The biggest waste of money when it comes to dog beds is being cheap. Dogs are hard on beds. They scratch at the covers, nibble on zippers, and occasionally try to drag their beds to another spot. A dog bed needs to be durable, stain-resistant, and have washable covers. Every bed in our trial met this criteria.
At the start of the trial, we climbed onto each bed ourselves to get a feel for the support offered. There wasn’t a bad one in the bunch. However, we felt the most support in the Pet-O-Bed, In the Company of Dogs’ Fur-Fighter, Orvis’ Tempur-Pedic, L.L. Bean’s Therapeutic Dog Couch, and Dr. Foster & Smith’s Quilted Super Deluxe beds.
If your dog is a chewer, meaning you know the bed has a limited lifespan in your household, an egg-crate foam bed or regular foam bed may be the most economical choice. If you want memory foam, choose a brand that makes replacement covers available or investigate those Molly Mutt covers.
For dogs who are kind to their sleeping quarters or have known severe arthritic/orthopedic issues, memory foam is worth the extra cost. In terms of maximum support, we found memory form offer the highest level, followed by flat foam, then the egg-crate foam.
If you’re not at all sure what type of bed your dog might like, we’d go with a flat, rectangular bed just a bit larger than you think you actually need. Every test dog loved the flat beds. Of the ones we had, the Quilted Super Deluxe dog bed from Drs. Foster & Smith earns top choice. While it looked “boring” to us humans, who ooh’d and ahh’ed over the fancy beds from In the Company of Dogs, Bagel Bed, and Orvis, our test dogs couldn’t have cared less. During the bed-sorting and -distribution stage of the test, I more frequently found my dogs on the Quilted Super Deluxe bed than any other bed. For the actual trial, it was shared in a household of Brittanies, and the older arthritic dog – ruler of the roost – claimed it as her own, choosing it even over her owner’s own mattress.
A close second is the Urban Sprawl, which truly gets points for durability and its waterproof fabric bottom.
The Posture Pedic Pet Mat is a bargain to consider, as it offers a lot of firm support. It’s only about two inches thick, but even big dogs get good support when they’re on it. We saw many of these mats used as “under mats” in crates at dog shows and trials with an added cushier soft top layer.
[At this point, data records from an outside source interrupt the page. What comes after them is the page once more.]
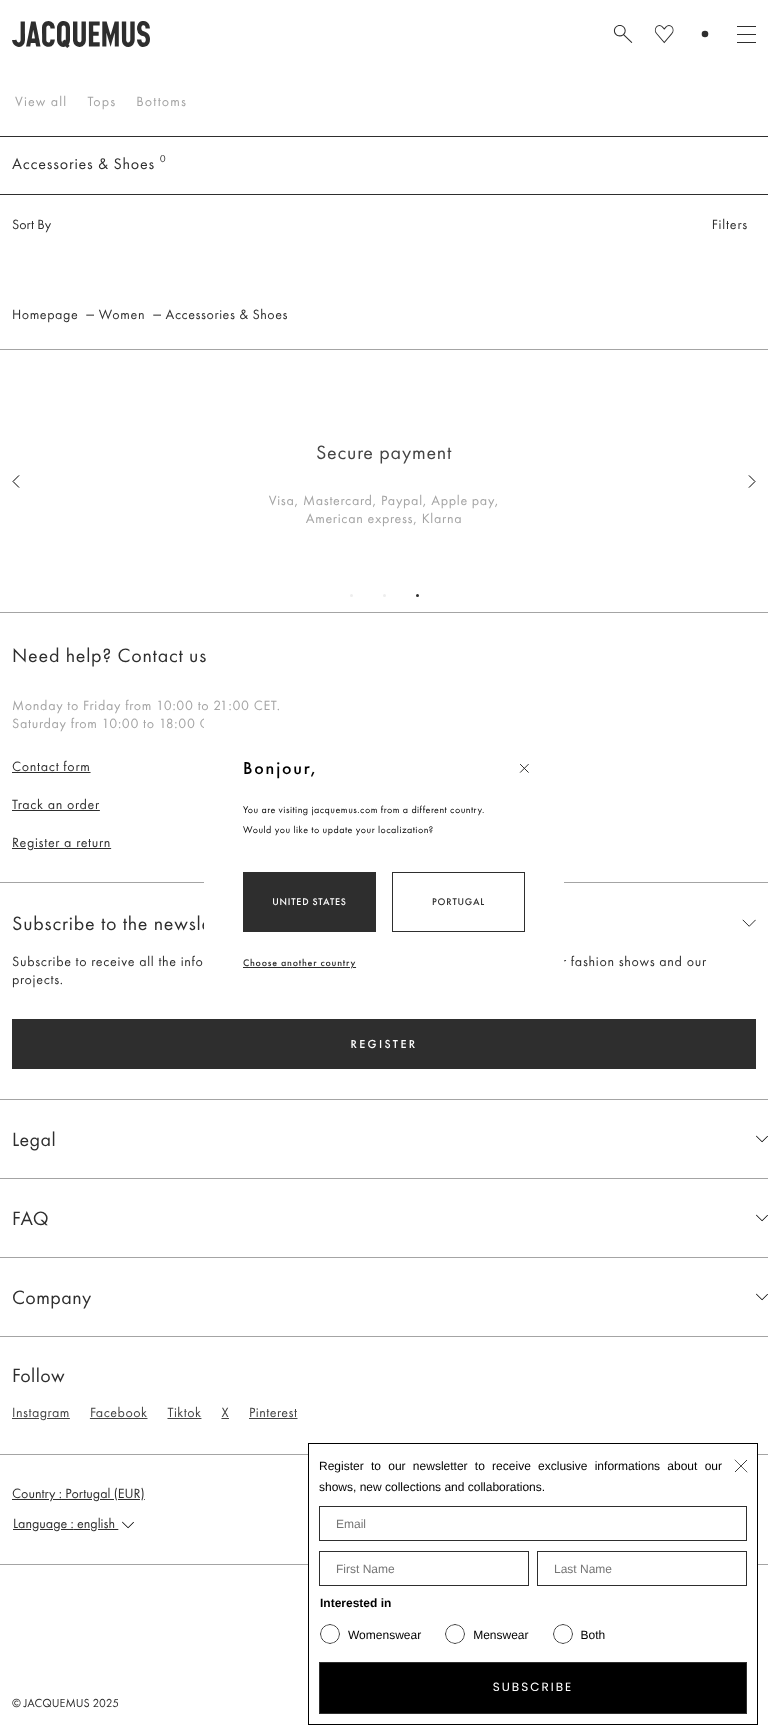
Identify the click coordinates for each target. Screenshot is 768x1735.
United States (309, 901)
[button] (78, 1494)
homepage (45, 315)
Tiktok (184, 1413)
Its price is tough to beat, durability is jaw-dropping, and you could combine it with the very fun Dig & Burrow bed.
Note: We didn’t have a completely round bed in this trial, but be aware that if you choose a round bed it must be large enough that the dog can sleep flat out as well as curled up.
Cynthia Foley is a freelance writer and dog agility competitor from New York. Her Papillons enjoyed their time in the sea of dog beds, before they were sent to larger test dogs.